Reddit has introduced an AI-powered safety filter that will help sift out posts that contain harassing or other objectionable content.
The "harassment filter" — quietly added to the platform's support page last week and detected by Android Authority — uses a Large Language Model (LLM) "trained on moderator actions and content removed by Reddit’s internal tools and enforcement teams," Reddit explains. The tool intends to support the already tenuous work of reddit moderators tasked with supervising the online communities they're a part of.
Just last month, Bloomberg reported that Reddit had signed a content licensing deal to a major "AI player," which would offer site and user data to train potential AI tech.

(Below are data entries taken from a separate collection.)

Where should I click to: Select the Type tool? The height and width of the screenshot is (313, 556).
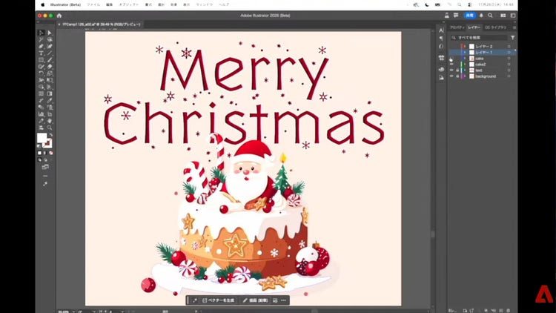41,53
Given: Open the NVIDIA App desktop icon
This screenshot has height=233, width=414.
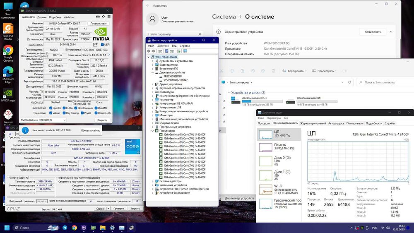Looking at the screenshot, I should click(8, 94).
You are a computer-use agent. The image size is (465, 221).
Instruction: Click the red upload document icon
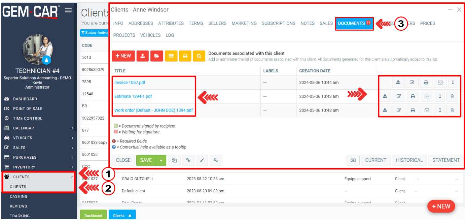tap(143, 56)
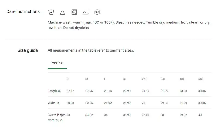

When a community and its moderators turn on the filter, a new flag will appear in the site's mod queue indicating content (posts and comments) that has been flagged as “potential harassment." Moderators can then approve or remove the content, and report back to Reddit if it was accurately detected.
The platform has introduced a slew of new features and updated experiences in recent months, ahead of its stock market debut this month. Last year, Reddit announced the Modmail Harassment Filter, which acts like a "spam" folder for moderator messages containing potentially abusive content.
How to set up Reddit's harassment filter
For desktop, go to the About Community tab on the right sidebar and select Mod Tools. For iOS and Android, click on the Mod Tools button below your community's banner.
Go to Moderation. Click on Safety.
Select the Harassment filter option, and toggle on.
Choose between the Low or High filter options. Low filtering blocks the least amount of content, but is more accurate in spotting harassment. High filter does a broader sweep of posts, and thus will block more posts. Reddit recommends using the High option if your community encounters a "significant amount of harassing content."
While Reddit says administrators will continue to automatically remove posts that directly violate Reddit’s Content Policy, the harassment filter provides communities oversight on objectionable but still "policy-complying" content that might slip through the cracks.